American Wood Fibers Inc. in Columbia lost sales after Internet chatter claimed that the company's cedar shavings sold in pet stores gave off fumes harmful to small animals
Reports on the Internet go beyond attacks on a company and its products. Sometimes they get personal, such as the false allegation that a company's CEO was a pedophile, another that one had been arrested and another claiming that a company president was having an affair.
Increasingly, companies large and small are discovering that the Internet is a two-edge sword.
On one hand, it offers another way to sell products and reach new customers. On the other hand, it permits the instantaneous dissemination of rumors and lies that can tarnish reputations and send sales and stock prices plummeting.
In a world where cyberspace rumors run rampant, there is a growing realization that businesses must fight back, and some have even hired firms to do nothing more than monitor the Net's tangle of chat rooms and discussion forums.
"You can circulate rumors that can bring a company to its knees," said James B. Astrachan, a Baltimore intellectual property attorney. "Anybody with the ability to make a Web site and send e-mail can be very dangerous if they are organized."
In recent years, H. J. Heinz Co. has battled a myth that surfaces with remarkable frequency on vegetarian Web sites -- that its ketchup is made from cow's blood.
"It's not true," complains Debora Foster, a spokeswoman for Heinz. "It's made from tomatoes."
But her protests don't stop some people from believing it -- or the rumor from resurfacing.
The guarantees of free speech put corporations in a vulnerable position, Astrachan said.
"The individual speaker has absolute First Amendment rights," he said. "The remedy the company has is if they can find out who's doing it and show it's untrue, they can sue for defamation or trade disparagement, and maybe they can go after punitive damages."
The courts have ruled that Internet servers or facilitators have no liability, Astrachan said. "The Internet has been given equal status to newspapers and other media in terms of First Amendment analysis."
Nonetheless, companies more and more refuse to accept the attacks on them and their products casually.

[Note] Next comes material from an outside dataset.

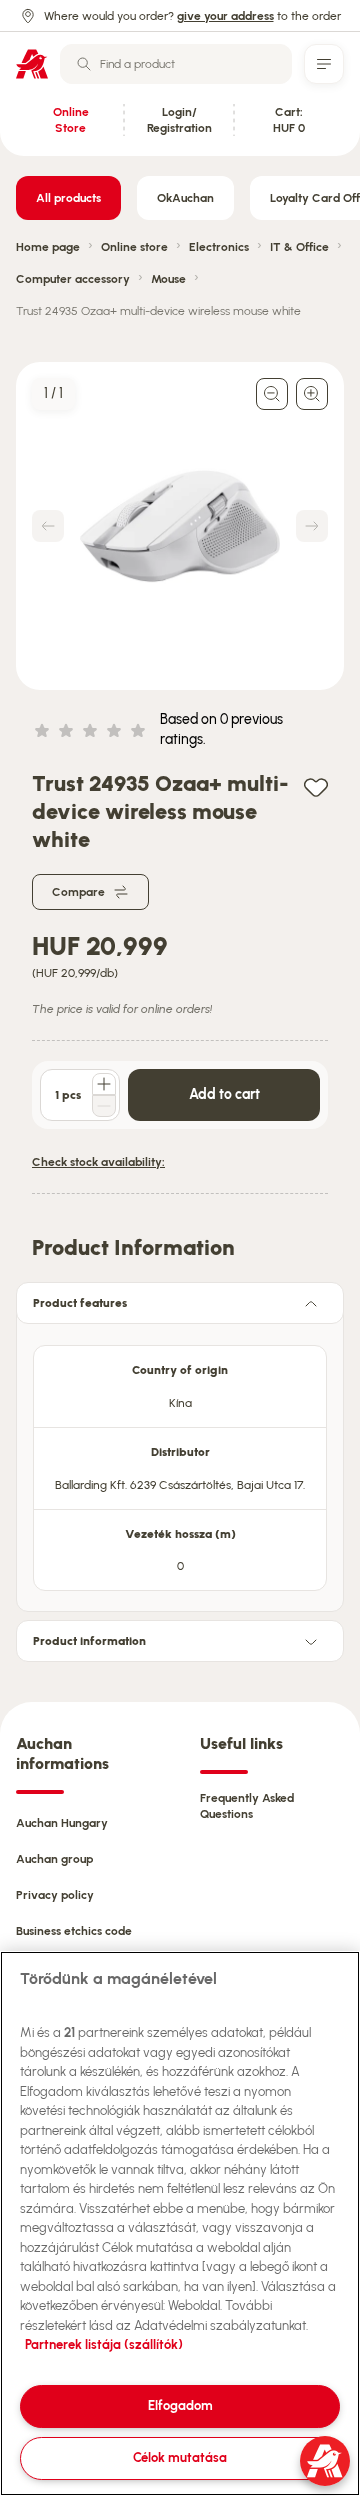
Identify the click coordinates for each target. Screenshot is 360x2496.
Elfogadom (180, 2405)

Procter & Gamble Co., for instance, has filed 15 lawsuits in its effort to stop claims that the company's moon and star logo is evidence of ties to satanism. Although those rumors have been around for several years, they reached a broader audience with the Internet. Except for one suit still in litigation, all the lawsuits were concluded in the company's favor, though that hasn't brought a halt to the rumors.
"All you can look at are the number of people who call to ask about the rumor," said Linda Ulrey, a company spokeswoman. "We don't know how many people haven't bothered to ask, yet their purchasing decisions were impacted." Procter & Gamble has been forced to do more than file lawsuits: Its Web site includes a letter from the president denouncing the rumor, letters of support from clergy, an explanation of the company's charitable donations and even a timeline on the origin of the logo. The company also has sent mass mailings to church groups.
"We've tried just about every communication vehicle to get the word out that this is just a ridiculous rumor," Ulrey said.
American Wood Fibers had to threaten litigation before the false claims about its cedar shavings were removed from a Web site. Executives of the company suspected that a friend of a competitor had planted the rumor.
But the problem didn't end there.
"It's like a chain letter," said John W. Casner, vice president of sales and marketing. "It's never-ending. We still get questioned from time to time."
Part of the frustration is that the company's accusers are, in most cases, anonymous.
"It's created a lie in the marketplace that I don't think will ever go away," Casner said. "It has a life of its own. It's forever on a Web site."
Traditionally, people have turned to public relations firms to keep track of such information and to give it the best possible spin.
"PR has traded for a long time on controlling who's sending the message, and so in that way you had a little control over how people would react to the messenger," said Steve Jones, professor and head of communications at the University of Illinois at Chicago. "Now you have no idea what's being said about your client or a product."
But the Internet and cable channels have created 24-hour-a-day news cycles and the need for monitoring goes go far beyond watching the mainstream media.
"The way the Internet and e-mail and all electronic communication works, wrong information can spread like wildfire," said Brian J. Lewbart, vice president of marketing communications for Richardson, Myers & Donofrio Inc. "The resulting damage to an organization can be huge. While it's becoming more of a challenge, it's becoming more important than ever to monitor what's being said and by whom."